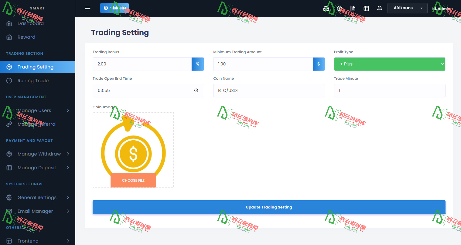Open Runing Trade from sidebar
The image size is (461, 245).
tap(33, 81)
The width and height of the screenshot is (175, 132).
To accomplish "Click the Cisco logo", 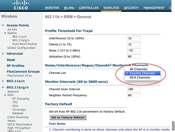I will point(21,5).
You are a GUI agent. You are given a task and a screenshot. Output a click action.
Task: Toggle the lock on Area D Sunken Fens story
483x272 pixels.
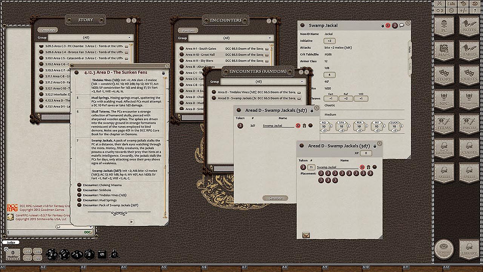[x=163, y=72]

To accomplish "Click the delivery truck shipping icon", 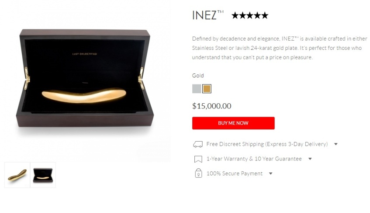I will point(198,144).
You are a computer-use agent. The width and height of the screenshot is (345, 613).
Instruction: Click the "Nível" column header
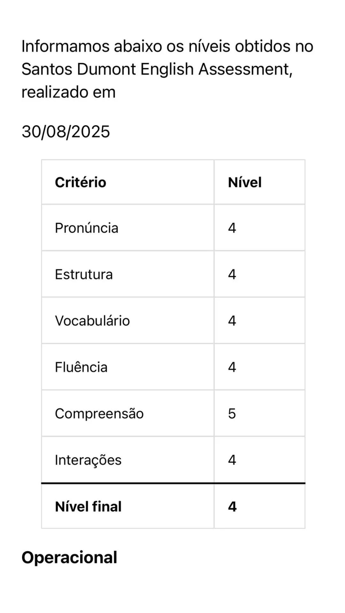245,182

##########

→ **Action item**
Using the records above, count every line that includes the word "width", and state the number only.

→ **Result of this task**
2